#### [Task item]
Lay out the items running from the line that contains "The image size is (909, 514)." through the line that contains "at that location.", both ends included, as a Markdown table with columns Index and Entry, giving each line its row number and leaving out blank lines.

Start of Data for this task

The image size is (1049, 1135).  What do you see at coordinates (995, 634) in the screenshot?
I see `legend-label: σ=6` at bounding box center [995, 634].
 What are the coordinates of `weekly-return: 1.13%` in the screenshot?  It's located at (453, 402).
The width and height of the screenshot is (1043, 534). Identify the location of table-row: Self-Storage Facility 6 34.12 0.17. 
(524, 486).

End of Data for this task
Start of Data for this task

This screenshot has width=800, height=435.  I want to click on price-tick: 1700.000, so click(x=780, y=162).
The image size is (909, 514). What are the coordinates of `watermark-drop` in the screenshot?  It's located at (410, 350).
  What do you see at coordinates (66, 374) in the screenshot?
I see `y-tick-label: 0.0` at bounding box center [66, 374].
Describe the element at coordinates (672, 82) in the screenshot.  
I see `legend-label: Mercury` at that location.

End of Data for this task

#### [Reply]
| Index | Entry |
|---|---|
| 1 | The image size is (909, 514). What are the coordinates of `watermark-drop` in the screenshot?  It's located at (410, 350). |
| 2 |   What do you see at coordinates (66, 374) in the screenshot? |
| 3 | I see `y-tick-label: 0.0` at bounding box center [66, 374]. |
| 4 | Describe the element at coordinates (672, 82) in the screenshot.   |
| 5 | I see `legend-label: Mercury` at that location. |